Introduction to NVIDIA GB200 Superchip and Liquid-Cooled Servers and Cabinets

Introduction

The NVIDIA GB200 is a highly integrated supercomputing module based on NVIDIA’s Blackwell architecture. This module combines two NVIDIA B200 Tensor Core GPUs and one NVIDIA Grace CPU, aiming to deliver unprecedented AI performance.

With the integration of liquid cooling, various industry participants are working together to implement this technology. We believe that as AI-generated content (AIGC) drives the increasing power consumption of AI computing chips, servers urgently need more efficient cooling methods. Global AI chip leader NVIDIA (with its new GB200 featuring liquid cooling) and AI server manufacturer Supermicro (which plans to expand liquid-cooled racks in Q2 FY24) are endorsing liquid cooling technology. Additionally, domestic industry collaboration is advancing, as evidenced by the release of a white paper on liquid cooling technology by the three major telecom operators in June 2023, envisioning over 50% project scale application of liquid cooling by 2025 and beyond. In summary, liquid cooling is being promoted by upstream chip manufacturers, server manufacturers, downstream IDC providers, and telecom operators, which is expected to boost the demand for liquid cooling equipment and new liquid-cooled data center construction. According to DellOro’s forecast, the global liquid cooling market size will approach $2 billion by 2027.

Basic Introduction to GH200 and GB200

Comparing the parameters of GH200 and GB200 may provide a clearer and more intuitive understanding of GB200.

The GH200, released by NVIDIA in 2023, combines an H200 GPU with a Grace CPU, where one Grace CPU corresponds to one H200 GPU. The H200 GPU can have up to 96GB or 144GB of memory. The Grace CPU and Hopper GPU are interconnected via NVLink-C2C with a bandwidth of 900GB/s, and the corresponding power consumption is 1000W.

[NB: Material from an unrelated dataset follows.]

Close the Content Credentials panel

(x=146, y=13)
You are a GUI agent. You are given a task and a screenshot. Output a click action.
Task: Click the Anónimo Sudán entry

The-logical-diagram-of-a-single-NVIDIA-GH200-chip

On March 19, 2024, NVIDIA introduced its most powerful AI chip, the GB200, at the annual GTC. Compared to the H100, the GB200’s computing power is six times greater, and for specific multimodal tasks, its computing power can reach 30 times that of the H100, while reducing energy consumption by 25 times. Unlike the GH200, the GB200 consists of one Grace CPU and two Blackwell GPUs, doubling the GPU computing power and memory. The CPU and GPU are still interconnected via NVLink-C2C with a bandwidth of 900GB/s, and the corresponding power consumption is 2700W.

GB200
NVIDIA GB200 Superchip
GB200 uses the full B200 chip

Given its high power consumption of 2700W, the GB200 requires efficient cooling. The GB200 NVL72 is a multi-node liquid-cooled rack-scale expansion system suitable for highly compute-intensive workloads.

Liquid-Cooled Servers and Cabinets from Various Manufacturers

The GB200 primarily comes in two cabinet configurations:

GB200 NVL72 (10+9+8 layout)

GB200 NVL36x2 (5+9+4 layout)

GB200 NVL72 Cabinet

The GB200 NVL72 cabinet has a total power consumption of approximately 120kW. While standard CPU cabinets support up to 12kW per rack, higher-density H100 air-cooled cabinets typically support around 40kW per rack. Generally, for single cabinets exceeding 30kW, liquid cooling is recommended, hence the GB200 NVL72 cabinet employs a liquid cooling solution.

The GB200 NVL72 cabinet consists of 18 1U compute nodes and 9 NVSwitches. Each compute node is 1U high and contains 2 Bianca boards. Each Bianca board includes 1 Grace CPU and 2 Blackwell GPUs. The NVSwitch tray has two 28.8Gb/s NVSwitch5 ASICs.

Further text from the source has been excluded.